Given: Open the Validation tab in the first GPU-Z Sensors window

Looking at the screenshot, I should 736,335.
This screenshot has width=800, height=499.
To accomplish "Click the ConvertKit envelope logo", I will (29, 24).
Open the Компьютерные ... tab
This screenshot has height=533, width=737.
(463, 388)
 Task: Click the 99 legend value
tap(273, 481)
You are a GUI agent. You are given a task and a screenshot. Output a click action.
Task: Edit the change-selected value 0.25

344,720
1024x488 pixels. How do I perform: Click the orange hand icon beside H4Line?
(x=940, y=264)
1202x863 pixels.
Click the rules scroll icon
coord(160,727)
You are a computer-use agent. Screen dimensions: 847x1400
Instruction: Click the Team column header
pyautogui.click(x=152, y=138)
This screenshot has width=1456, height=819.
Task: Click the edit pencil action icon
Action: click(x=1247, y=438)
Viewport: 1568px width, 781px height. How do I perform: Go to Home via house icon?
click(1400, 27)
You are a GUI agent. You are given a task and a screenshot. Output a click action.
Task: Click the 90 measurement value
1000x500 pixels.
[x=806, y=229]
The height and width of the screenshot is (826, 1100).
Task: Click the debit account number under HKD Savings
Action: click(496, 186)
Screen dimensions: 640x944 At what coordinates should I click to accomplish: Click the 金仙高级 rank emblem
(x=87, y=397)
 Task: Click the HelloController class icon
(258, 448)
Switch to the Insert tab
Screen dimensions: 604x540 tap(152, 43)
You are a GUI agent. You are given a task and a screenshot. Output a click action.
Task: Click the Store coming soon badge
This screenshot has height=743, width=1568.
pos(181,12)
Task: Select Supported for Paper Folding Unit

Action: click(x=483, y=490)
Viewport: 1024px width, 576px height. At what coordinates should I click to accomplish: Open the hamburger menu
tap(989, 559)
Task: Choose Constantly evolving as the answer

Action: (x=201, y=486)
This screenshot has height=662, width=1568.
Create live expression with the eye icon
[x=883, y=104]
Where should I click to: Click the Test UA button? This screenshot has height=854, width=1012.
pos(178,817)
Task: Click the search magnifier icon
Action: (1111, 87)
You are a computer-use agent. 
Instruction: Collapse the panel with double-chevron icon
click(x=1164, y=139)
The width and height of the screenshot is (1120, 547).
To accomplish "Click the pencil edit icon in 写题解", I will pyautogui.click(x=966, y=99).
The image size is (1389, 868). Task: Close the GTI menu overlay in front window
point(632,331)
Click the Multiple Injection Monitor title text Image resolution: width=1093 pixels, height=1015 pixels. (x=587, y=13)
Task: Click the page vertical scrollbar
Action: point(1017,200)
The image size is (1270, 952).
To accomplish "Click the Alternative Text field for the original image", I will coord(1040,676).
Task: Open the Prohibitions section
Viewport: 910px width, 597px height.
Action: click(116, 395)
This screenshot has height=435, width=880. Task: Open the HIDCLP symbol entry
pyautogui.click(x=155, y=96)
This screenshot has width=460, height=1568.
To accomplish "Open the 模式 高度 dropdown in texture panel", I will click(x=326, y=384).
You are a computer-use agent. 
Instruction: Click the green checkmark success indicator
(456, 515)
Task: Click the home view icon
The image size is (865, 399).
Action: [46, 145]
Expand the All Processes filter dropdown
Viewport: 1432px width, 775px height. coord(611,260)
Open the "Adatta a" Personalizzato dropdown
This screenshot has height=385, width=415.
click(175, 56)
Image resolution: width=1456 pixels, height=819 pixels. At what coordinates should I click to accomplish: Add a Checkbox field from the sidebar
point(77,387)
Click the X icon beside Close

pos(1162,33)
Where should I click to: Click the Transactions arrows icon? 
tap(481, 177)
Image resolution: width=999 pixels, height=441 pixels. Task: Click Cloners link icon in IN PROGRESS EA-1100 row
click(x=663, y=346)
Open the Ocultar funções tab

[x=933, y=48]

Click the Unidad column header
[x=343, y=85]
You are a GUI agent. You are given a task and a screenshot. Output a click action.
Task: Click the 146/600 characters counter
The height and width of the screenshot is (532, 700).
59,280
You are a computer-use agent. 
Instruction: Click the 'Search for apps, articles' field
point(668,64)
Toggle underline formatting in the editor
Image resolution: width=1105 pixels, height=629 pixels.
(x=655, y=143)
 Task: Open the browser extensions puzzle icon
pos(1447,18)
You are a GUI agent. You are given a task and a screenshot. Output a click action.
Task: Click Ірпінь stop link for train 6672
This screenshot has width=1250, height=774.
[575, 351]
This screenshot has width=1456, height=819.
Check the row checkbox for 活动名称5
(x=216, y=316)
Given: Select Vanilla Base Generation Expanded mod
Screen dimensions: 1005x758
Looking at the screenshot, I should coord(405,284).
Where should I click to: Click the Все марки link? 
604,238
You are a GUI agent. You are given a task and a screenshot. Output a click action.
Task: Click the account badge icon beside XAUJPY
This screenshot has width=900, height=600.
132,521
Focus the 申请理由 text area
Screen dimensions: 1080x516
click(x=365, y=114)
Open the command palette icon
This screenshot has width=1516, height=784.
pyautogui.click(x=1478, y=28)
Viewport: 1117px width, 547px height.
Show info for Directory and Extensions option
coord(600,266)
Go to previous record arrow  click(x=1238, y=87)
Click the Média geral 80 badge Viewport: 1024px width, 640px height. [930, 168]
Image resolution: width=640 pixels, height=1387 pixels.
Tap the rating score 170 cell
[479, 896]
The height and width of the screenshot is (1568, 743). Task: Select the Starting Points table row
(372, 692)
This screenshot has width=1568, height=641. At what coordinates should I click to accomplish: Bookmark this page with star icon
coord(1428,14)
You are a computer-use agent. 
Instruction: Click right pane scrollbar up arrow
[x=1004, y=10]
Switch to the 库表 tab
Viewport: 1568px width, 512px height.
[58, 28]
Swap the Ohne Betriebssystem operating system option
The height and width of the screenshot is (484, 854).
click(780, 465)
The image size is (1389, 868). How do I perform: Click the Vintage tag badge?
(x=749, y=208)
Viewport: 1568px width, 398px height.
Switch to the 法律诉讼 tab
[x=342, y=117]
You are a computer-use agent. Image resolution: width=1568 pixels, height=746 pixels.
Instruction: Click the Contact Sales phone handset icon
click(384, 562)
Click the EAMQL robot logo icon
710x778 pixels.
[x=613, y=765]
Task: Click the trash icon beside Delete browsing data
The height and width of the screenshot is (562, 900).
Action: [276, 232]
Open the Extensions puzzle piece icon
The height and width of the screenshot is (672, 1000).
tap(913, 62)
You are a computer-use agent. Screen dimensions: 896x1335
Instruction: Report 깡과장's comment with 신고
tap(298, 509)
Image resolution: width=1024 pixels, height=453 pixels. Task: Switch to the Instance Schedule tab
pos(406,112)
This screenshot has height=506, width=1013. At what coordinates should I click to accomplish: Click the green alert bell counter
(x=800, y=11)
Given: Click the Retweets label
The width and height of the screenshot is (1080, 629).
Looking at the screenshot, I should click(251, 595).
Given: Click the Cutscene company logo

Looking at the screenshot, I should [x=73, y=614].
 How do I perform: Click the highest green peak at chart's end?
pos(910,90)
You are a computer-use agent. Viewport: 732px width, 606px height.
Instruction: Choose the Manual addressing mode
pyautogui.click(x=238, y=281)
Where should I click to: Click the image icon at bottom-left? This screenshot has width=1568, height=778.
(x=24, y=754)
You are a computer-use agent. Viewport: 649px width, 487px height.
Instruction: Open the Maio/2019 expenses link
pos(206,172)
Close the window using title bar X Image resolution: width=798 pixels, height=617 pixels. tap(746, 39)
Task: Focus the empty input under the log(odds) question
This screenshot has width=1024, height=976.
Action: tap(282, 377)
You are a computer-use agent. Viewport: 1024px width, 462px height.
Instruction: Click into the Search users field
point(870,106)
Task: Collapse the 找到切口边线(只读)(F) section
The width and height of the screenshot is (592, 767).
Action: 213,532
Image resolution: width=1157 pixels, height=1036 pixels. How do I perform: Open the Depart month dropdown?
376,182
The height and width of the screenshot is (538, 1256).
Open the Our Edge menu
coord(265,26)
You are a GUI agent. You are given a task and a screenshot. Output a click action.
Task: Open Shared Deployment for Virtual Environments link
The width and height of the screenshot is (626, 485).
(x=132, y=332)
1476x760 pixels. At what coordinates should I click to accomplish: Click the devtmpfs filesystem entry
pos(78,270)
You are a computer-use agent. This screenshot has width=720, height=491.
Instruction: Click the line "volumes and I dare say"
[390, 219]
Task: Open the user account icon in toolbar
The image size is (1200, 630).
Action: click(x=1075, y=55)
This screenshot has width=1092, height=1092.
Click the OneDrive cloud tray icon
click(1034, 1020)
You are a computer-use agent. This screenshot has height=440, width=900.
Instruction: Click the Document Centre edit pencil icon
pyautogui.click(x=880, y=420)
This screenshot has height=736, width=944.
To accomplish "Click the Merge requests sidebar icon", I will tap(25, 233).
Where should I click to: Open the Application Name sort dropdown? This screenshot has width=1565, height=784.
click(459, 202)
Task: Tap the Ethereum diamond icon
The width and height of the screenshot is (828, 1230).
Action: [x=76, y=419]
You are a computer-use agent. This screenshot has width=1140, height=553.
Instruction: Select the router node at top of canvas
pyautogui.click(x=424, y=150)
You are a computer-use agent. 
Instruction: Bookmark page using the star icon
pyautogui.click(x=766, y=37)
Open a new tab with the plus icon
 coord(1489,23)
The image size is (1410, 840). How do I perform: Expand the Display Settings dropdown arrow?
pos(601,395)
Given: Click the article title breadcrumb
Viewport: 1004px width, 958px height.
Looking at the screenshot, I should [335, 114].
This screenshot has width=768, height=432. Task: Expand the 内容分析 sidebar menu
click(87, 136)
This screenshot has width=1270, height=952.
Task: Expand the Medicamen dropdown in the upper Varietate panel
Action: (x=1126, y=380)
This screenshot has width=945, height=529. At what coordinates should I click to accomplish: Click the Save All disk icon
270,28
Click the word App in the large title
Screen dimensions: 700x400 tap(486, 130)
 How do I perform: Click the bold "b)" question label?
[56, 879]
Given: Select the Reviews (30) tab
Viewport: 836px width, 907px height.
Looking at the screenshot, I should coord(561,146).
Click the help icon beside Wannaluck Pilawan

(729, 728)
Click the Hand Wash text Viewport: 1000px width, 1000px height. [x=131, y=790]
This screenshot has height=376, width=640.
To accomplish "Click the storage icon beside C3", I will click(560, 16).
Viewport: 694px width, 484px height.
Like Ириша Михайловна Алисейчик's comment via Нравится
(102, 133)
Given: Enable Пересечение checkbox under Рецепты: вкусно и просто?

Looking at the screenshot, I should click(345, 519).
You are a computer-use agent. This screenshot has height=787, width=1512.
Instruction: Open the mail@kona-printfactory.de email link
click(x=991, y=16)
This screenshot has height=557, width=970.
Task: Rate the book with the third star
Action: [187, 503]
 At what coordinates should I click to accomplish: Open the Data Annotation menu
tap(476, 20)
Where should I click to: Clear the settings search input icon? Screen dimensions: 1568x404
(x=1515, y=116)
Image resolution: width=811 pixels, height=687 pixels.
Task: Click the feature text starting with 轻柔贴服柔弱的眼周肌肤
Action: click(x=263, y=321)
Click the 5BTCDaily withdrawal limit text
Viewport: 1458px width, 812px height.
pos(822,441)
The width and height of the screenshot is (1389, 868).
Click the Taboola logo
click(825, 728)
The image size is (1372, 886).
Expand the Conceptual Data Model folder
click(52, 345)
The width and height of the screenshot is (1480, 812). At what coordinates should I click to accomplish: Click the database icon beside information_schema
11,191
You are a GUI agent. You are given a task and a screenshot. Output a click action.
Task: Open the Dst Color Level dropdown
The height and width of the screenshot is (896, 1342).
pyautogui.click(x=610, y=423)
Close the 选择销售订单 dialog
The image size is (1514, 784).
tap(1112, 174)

-------------------------

Short exercise:
Render the material above as a numbered list, leaving out blank lines. Start at the first line of the material and end at the line containing "Action: click(496, 186)", including both.

Result of the task:
1. Given: Open the Validation tab in the first GPU-Z Sensors window
2. Looking at the screenshot, I should 736,335.
3. This screenshot has width=800, height=499.
4. To accomplish "Click the ConvertKit envelope logo", I will (29, 24).
5. Open the Компьютерные ... tab
6. This screenshot has height=533, width=737.
7. (463, 388)
8.  Task: Click the 99 legend value
9. tap(273, 481)
10. You are a GUI agent. You are given a task and a screenshot. Output a click action.
11. Task: Edit the change-selected value 0.25
12. 344,720
13. 1024x488 pixels. How do I perform: Click the orange hand icon beside H4Line?
14. (x=940, y=264)
15. 1202x863 pixels.
16. Click the rules scroll icon
17. coord(160,727)
18. You are a computer-use agent. Screen dimensions: 847x1400
19. Instruction: Click the Team column header
20. pyautogui.click(x=152, y=138)
21. This screenshot has width=1456, height=819.
22. Task: Click the edit pencil action icon
23. Action: click(x=1247, y=438)
24. Viewport: 1568px width, 781px height. How do I perform: Go to Home via house icon?
25. click(1400, 27)
26. You are a GUI agent. You are given a task and a screenshot. Output a click action.
27. Task: Click the 90 measurement value
28. 1000x500 pixels.
29. [x=806, y=229]
30. The height and width of the screenshot is (826, 1100).
31. Task: Click the debit account number under HKD Savings
32. Action: click(496, 186)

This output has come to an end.